The ITEA Criteria for Software Process & Performance Improvement
(I originally wrote this article for the ASQ Software Division Newsletter compiled in the first quarter of 2009. I’m reproducing it here because I’ve found the ITEA criteria to be remarkably useful for all kinds of planning since I was introduced to it last year.)
For software professionals, particularly those of us who manage product development or development teams, it is important to track progress towards our goals and to justify the results of our efforts. We have to write effective project charters for software development just to get things moving, evaluate improvement alternatives before making an investment of time and effort in a process change, and ultimately validate the effectiveness of what we have implemented.
This past fall, I had the opportunity to serve as a preliminary round judge for the ASQ International Team Excellence Award (ITEA). My subgroup of judges met at the Bank of America training facility in Charlotte, North Carolina, where we split up into teams to evaluate almost 20 project portfolios.
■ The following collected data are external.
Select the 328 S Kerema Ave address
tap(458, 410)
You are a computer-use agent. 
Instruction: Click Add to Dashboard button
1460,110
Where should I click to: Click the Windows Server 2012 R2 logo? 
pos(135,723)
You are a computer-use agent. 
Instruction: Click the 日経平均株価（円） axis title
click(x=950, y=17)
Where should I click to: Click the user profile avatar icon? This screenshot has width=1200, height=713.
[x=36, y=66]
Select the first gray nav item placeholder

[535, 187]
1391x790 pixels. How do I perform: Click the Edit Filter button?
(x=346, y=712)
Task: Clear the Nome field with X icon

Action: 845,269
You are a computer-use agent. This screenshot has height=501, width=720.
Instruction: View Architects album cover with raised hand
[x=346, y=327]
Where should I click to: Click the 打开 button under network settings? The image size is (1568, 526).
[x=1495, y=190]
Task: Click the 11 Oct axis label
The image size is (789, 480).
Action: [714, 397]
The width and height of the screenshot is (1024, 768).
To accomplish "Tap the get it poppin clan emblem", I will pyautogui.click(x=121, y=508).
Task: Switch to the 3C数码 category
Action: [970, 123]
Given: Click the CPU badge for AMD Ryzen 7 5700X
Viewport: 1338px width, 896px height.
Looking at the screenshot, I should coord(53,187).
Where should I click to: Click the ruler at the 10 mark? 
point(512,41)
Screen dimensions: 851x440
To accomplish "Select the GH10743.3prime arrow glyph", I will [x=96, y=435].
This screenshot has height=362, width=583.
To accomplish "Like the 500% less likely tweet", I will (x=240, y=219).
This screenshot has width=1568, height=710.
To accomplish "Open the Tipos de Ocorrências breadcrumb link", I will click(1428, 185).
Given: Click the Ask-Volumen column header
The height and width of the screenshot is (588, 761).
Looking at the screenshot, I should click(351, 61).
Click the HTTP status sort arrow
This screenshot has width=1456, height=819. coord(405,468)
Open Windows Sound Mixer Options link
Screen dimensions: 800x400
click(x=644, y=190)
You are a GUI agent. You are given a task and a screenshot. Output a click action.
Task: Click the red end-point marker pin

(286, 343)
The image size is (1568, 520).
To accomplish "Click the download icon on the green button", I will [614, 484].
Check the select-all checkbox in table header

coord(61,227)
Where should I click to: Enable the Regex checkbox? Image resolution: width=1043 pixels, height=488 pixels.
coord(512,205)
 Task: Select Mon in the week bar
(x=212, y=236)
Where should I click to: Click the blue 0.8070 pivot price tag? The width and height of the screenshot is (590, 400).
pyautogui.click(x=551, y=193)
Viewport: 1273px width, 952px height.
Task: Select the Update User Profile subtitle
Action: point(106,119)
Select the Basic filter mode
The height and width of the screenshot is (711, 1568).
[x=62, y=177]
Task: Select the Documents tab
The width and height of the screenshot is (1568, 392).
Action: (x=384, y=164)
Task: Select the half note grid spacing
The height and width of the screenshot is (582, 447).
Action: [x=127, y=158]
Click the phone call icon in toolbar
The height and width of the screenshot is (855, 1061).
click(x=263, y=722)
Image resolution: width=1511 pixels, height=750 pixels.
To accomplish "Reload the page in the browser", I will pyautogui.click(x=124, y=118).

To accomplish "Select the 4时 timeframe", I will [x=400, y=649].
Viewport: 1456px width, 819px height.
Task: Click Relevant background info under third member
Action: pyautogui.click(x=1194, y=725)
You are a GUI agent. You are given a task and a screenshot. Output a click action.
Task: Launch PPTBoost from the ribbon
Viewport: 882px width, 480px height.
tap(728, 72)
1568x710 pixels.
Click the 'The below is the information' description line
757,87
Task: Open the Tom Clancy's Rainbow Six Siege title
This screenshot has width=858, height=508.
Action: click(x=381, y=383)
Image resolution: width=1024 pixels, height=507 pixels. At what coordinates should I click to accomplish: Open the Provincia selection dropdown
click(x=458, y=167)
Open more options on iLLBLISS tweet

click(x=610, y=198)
A handful of other events just like ours were held at the same time across the country, giving many people the opportunity to train and serve as judges. Before we evaluated the portfolios, we were all trained on how to use and understand the ITEA criteria, a 37-point system for assessing how well a project had established and managed to its own internal quality system. The ITEA criteria can be applied to any development project or process improvement initiative in the same way that the Baldrige criteria might be applied to an organization‘s strategic efforts. For software, this might include improving the internal processes of a software development team, using software improvements and automation to streamline a production or service process, and improving the performance or quality of a software product. (For example, I can envision the ITEA criteria being used to evaluate the benefits of parallelizing all or part of a software system to achieve a tenfold or hundredfold performance improvement.)
You can review these criteria on the web at http://wcqi.asq.org/2008/pdf/criteria-detail.pdf yourself. There are five main categories in the ITEA criteria: project selection and purpose, the current situation (prior to improvement), solution development (and evaluation of alternatives), project implementation and results, and team management and project presentation. An important distinction is in the use of the words Identify/Indicate, Describe and Explain within the criteria. To identify or indicate means that you have enumerated the results of brainstorming or analysis, which can often be achieved using a simple list of bullet points. To describe means that you have explained what you mean by each of these points. To explain means that you have fully discussed not only the subject addressed by one of the 37 points, but also your rationale for whatever decisions were made. Sustainability of the improvements that a project makes is also a major component of the ITEA criteria. Once your project is complete, how will you ensure that the benefits you provided are continued? How can you make sure that a new process you developed will actually be followed? Do you have the resources and capabilities to maintain the new state of the system and/or process?
The ITEA criteria can serve as a useful checklist to make sure you‘ve covered all of the bases for your software development or process improvement project. I encourage you to review the criteria and see how they can be useful to your work.